▶ _What this task involves_:
The records sit below. Return every line in them that holds the word "Select".

[Stored data]
+ + + + +
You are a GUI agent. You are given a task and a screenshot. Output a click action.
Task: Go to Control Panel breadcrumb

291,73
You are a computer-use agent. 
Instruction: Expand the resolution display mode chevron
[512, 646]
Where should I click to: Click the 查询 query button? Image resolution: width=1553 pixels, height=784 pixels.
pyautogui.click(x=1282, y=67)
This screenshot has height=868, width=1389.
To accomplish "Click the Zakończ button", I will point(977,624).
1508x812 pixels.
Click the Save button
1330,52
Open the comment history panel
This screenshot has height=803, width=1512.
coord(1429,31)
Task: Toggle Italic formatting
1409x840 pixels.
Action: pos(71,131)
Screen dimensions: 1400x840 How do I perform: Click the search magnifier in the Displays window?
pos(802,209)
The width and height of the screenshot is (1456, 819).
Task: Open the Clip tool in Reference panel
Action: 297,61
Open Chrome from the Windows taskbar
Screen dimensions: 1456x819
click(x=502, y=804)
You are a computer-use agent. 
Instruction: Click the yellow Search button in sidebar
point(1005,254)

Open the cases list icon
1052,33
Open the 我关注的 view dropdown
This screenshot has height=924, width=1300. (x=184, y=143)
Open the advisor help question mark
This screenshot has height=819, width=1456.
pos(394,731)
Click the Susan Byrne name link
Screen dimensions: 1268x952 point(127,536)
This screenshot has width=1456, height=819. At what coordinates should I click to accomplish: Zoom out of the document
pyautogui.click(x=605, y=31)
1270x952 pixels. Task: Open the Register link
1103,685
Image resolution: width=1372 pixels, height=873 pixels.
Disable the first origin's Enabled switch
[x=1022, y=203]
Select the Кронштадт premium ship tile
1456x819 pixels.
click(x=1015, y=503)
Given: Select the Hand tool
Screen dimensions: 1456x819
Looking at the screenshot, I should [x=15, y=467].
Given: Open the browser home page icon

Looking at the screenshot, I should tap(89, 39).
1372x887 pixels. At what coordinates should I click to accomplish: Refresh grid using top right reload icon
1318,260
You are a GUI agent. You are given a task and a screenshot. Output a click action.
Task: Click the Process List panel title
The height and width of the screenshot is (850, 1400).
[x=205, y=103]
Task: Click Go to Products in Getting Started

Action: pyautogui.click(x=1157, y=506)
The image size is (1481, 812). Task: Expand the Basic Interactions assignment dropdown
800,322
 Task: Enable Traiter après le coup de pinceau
+ + + + +
▶ _Result of the exercise_:
Select the Кронштадт premium ship tile
Given: Select the Hand tool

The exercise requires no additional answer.